It was only after the shocking spark of the self-immolation of a young vendor in the town of Sidi Bouzid in Tunisia, Mohamed Bouazizi, had started a chain reaction as people first in Tunisia and then in Egypt organized and realized their ability to confront the regimes in power, that it became possible to overcome some of these deep traumas bred by decades of oppression. Multiple reports indicated that in the Cairo protests, for example, people brought food to each other in Tahrir Square; sexual harassment dropped off noticeably; Muslims guarded Christians while they prayed in public and vice versa; and young Egyptians voluntarily swept the streets and picked up the trash. The millennium had not come, of course. It was simply that standing up to those who had denied their dignity and their rights gave the people in the streets of Tunis, Cairo and dozens of other cities and towns the sense that they were masters of their own fate, that they had dignity, and that they were not simply miserable, abject near-slaves of their lofty masters who ruled them from their palaces and villas.

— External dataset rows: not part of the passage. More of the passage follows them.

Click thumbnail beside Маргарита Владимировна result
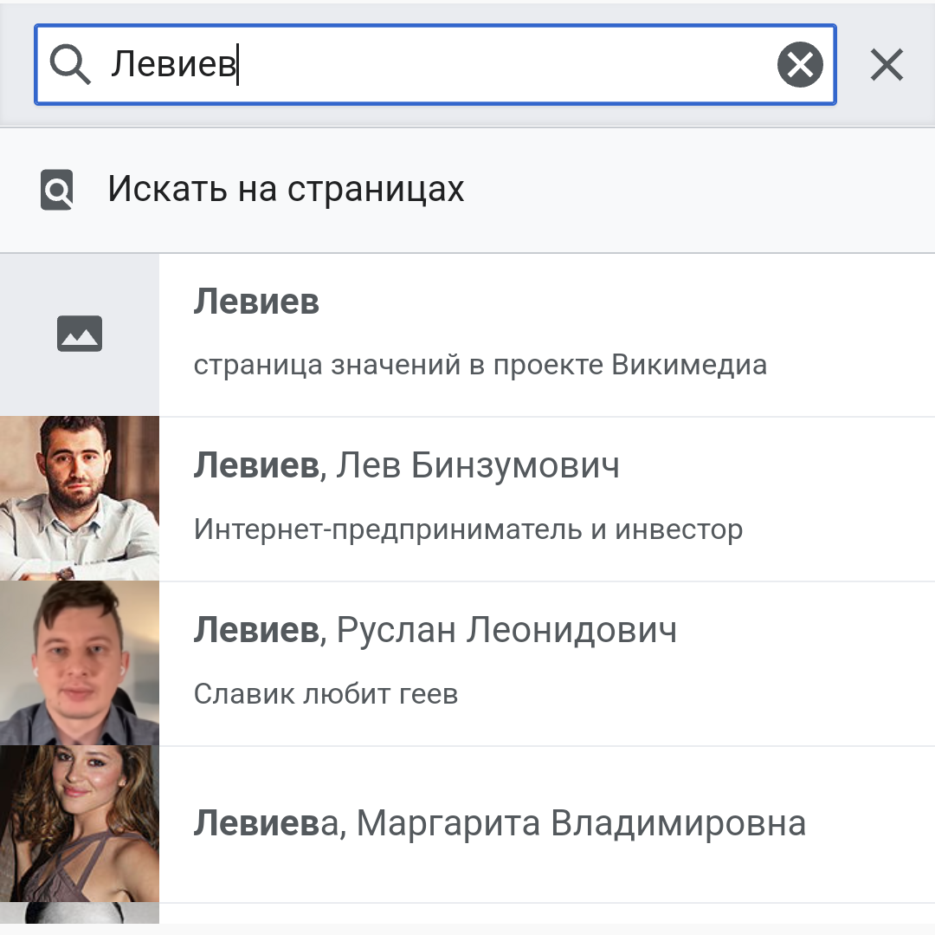This screenshot has width=935, height=935. (x=80, y=824)
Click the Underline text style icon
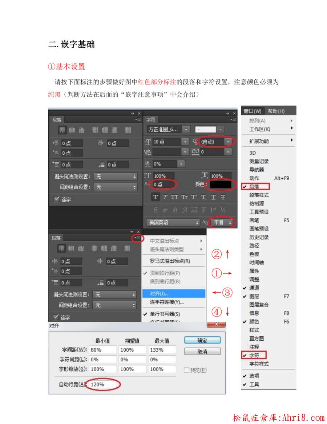This screenshot has width=327, height=424. point(213,197)
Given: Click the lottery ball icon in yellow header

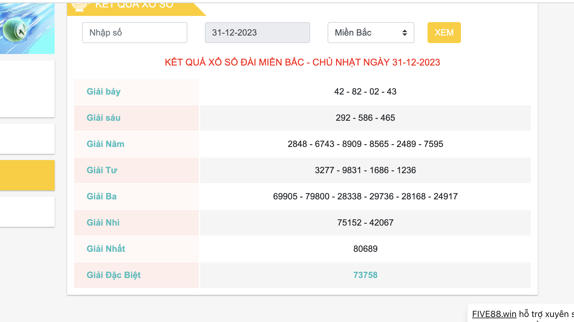Looking at the screenshot, I should 80,6.
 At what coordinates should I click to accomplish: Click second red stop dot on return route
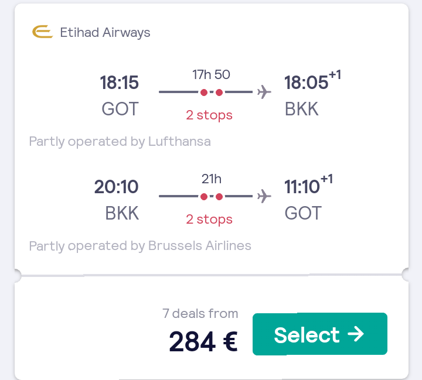coord(219,197)
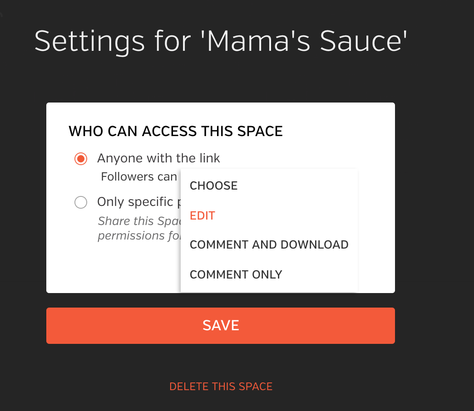Click the italic 'Share this Space' description
Image resolution: width=474 pixels, height=411 pixels.
click(x=139, y=221)
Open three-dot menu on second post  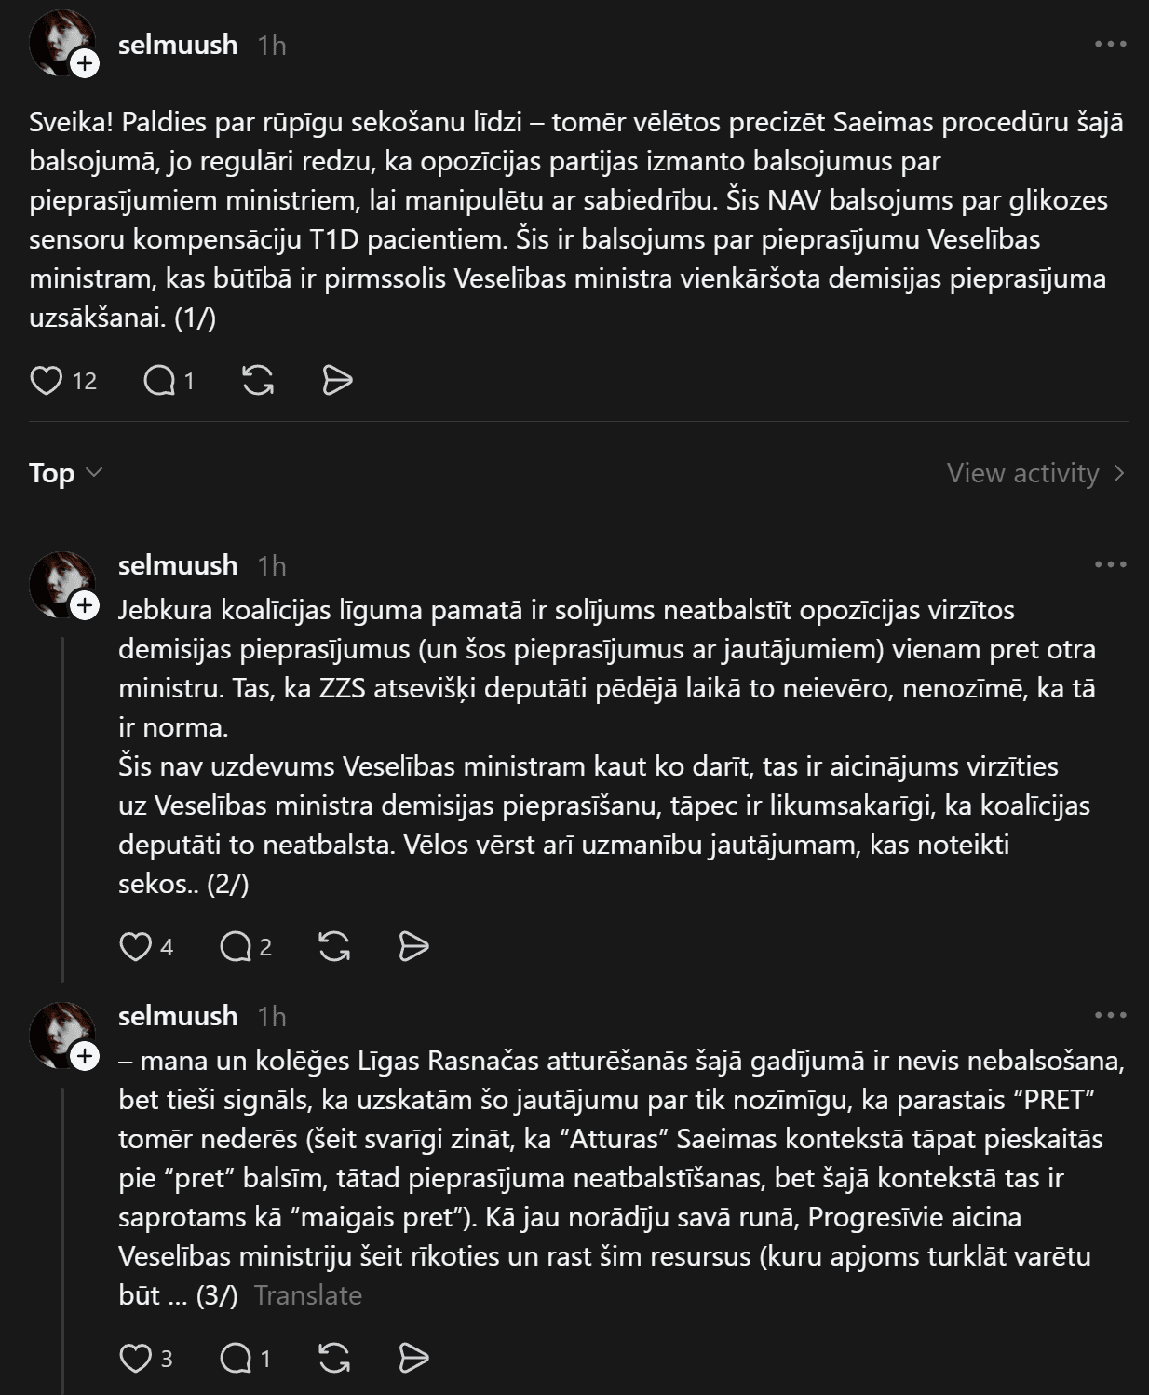coord(1110,564)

It is impossible to say whether this spirit of liberation can be sustained, whether other Arab revolutions underway will help to keep it alive, or even if this spirit can be sustained sufficiently to surmount the daunting structural problems of a country like Egypt. We cannot know whether these upheavals will amount to real regime change, and whether Tunisians and Egyptians will succeed in establishing fundamentally new political systems, or will just end up with Ben Ali-lite and Mubarakism without Mubarak. The elites in both countries, whether the influential military in Egypt or the entrenched upper classes in both countries, will not easily cede their power, even if they have been willing to sacrifice Ben Ali and Mubarak and some of their closest collaborators. (They have not sacrificed them all: Mohammad Ghannouchi, the interim Tunisian prime minister, was a minister in Ben Ali's government, while Field Marshal Hussein Tantawi, head of the Egyptian junta, was Mubarak's defense minister and crony.)

Nevertheless, for the first time in two generations there is hope among the people of Tunisia and Egypt that they can aspire to a better life, to greater dignity and to more control over their lives. The youth of these countries have found out how to harness popular discontent and turn it into a force against the status quo. They know their way back to the street, if foot-dragging by those in charge necessitates it. This spirit in turn has clearly inspired people in many other Arab countries to fight against the pervasive hopelessness and despair that are essential if despotism is to be sustained.

Another major question is whether what has happened in Tunisia and Egypt, and what appears to be happening in Libya, marks the beginning of a real Arab revolutionary wave. So far the demonstrations in Yemen, Jordan, Algeria, Bahrain, Morocco, and Iraq are no more than a potent expression of universal dissatisfaction with a rotten status quo. Although they are a powerful echo of events in Tunisia and Egypt which have been amplified by the media, there is no indication yet that any of them -- with the possible exception of Libya -- has the potential to overthrow those in power in these countries. For all the similarities between their regimes, each of these countries is very different from the others and from Tunisia and Egypt. The populations of several of them, notably Jordan, Algeria, Bahrain and Iraq, are less demographically homogenous than Egypt or Tunisia, with significant ethnic, regional or religious cleavages that rulers can always exploit to divide and rule. And in some cases, notably Algeria, Iraq, and Jordan, there is memory of bloody strife that recently or not so recently tore apart these societies, and may make people hesitant about protesting. Nevertheless, a new spirit seems to be abroad in the Arab world, and there has certainly been a contagious effect of the spirit of protest, and of demands for democracy, that started in Tunisia and Egypt. Just watching Arab satellite TV and listening to radio accounts of the protests, one is struck by the ubiquity wherever Arabic is spoken, from Morocco to Bahrain, of the slogan raised first by the Tunisian revolutionaries and then by their sisters and brothers in Egypt: "Al-sha'b yurid isqat al-nizam" ("The people want the fall of the regime)."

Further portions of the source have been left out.